TASK STATEMENT:
In the records below, locate the line containing "[Startseite] (71, 26)"; output that line and every following line through the last, exactly.

ENTRIES SUPPLIED:
"""

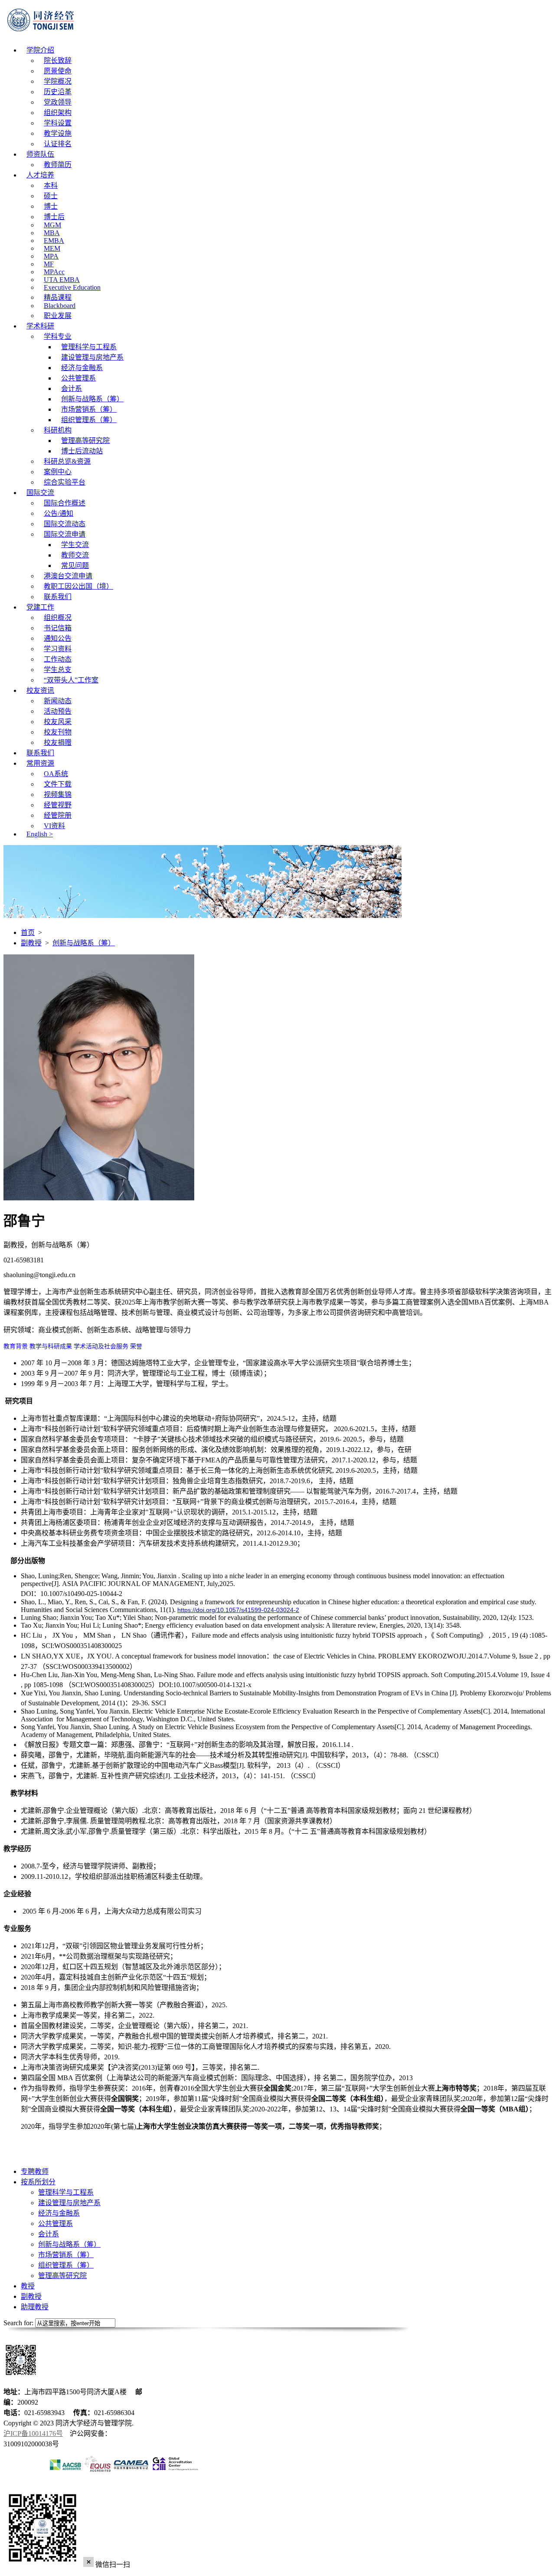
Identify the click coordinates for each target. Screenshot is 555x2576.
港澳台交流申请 (68, 576)
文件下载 (58, 784)
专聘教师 (35, 2171)
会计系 (71, 388)
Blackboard (59, 305)
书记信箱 (58, 628)
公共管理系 (78, 378)
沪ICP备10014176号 (33, 2433)
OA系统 (56, 773)
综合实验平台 (64, 482)
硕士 (51, 196)
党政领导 (58, 102)
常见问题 (75, 565)
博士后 (54, 216)
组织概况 (58, 617)
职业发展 (58, 315)
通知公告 (58, 638)
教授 (28, 2286)
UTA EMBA (62, 279)
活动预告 (58, 711)
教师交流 (75, 555)
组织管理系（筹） (89, 419)
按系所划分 (38, 2182)
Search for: (18, 2323)
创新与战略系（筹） (92, 399)
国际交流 (40, 492)
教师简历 (58, 164)
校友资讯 (40, 690)
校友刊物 (58, 732)
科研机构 (58, 430)
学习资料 (58, 648)
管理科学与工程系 (89, 347)
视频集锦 (58, 794)
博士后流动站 (82, 451)
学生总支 (58, 669)
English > (39, 834)
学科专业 (58, 336)
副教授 (31, 943)
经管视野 (58, 805)
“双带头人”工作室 (71, 680)
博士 (51, 206)
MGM (52, 225)
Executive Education (72, 287)
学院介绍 (40, 50)
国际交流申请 (64, 534)
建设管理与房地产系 (92, 357)
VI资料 (54, 825)
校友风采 (58, 721)
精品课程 (58, 297)
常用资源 (40, 763)
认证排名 (58, 143)
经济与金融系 (82, 367)
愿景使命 (58, 71)
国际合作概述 (64, 503)
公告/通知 (58, 513)
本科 (51, 185)
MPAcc (54, 271)
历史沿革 (58, 91)
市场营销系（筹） (89, 409)
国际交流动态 (64, 524)
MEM (52, 248)
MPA (51, 256)
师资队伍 (40, 154)
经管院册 (58, 815)
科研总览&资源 (67, 461)
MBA (52, 232)
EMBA (54, 240)
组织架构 (58, 112)
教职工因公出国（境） (78, 586)
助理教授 (35, 2307)
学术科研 (40, 326)
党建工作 (40, 607)
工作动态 (58, 659)
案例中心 (58, 471)
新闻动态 (58, 701)
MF (49, 264)
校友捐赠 (58, 742)
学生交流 (75, 544)
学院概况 (58, 81)
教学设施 (58, 133)
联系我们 (58, 596)
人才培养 (40, 175)
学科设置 (58, 123)
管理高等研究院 (85, 440)
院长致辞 (58, 60)
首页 (28, 932)
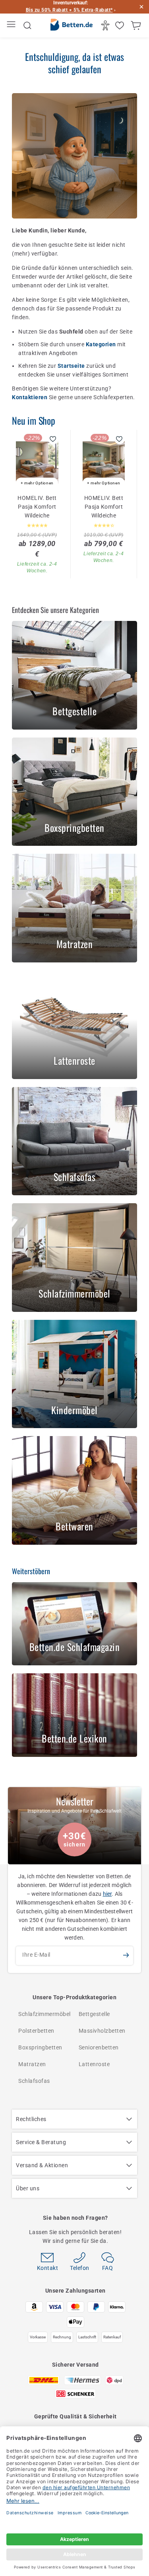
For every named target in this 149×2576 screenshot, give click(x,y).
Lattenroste (94, 2064)
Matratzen (32, 2064)
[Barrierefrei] (106, 25)
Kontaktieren (30, 397)
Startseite (72, 366)
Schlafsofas (34, 2081)
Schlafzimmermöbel (44, 2014)
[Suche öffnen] (27, 25)
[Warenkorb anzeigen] (137, 25)
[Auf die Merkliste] (53, 439)
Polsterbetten (36, 2031)
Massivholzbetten (102, 2031)
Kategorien (102, 344)
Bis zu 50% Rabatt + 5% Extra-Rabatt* (69, 10)
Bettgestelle (94, 2014)
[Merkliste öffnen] (120, 25)
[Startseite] (71, 26)
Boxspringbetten (40, 2047)
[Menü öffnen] (12, 25)
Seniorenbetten (99, 2047)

"""

RESULT OF THE EXERCISE:
[Startseite] (71, 26)
Boxspringbetten (40, 2047)
[Menü öffnen] (12, 25)
Seniorenbetten (99, 2047)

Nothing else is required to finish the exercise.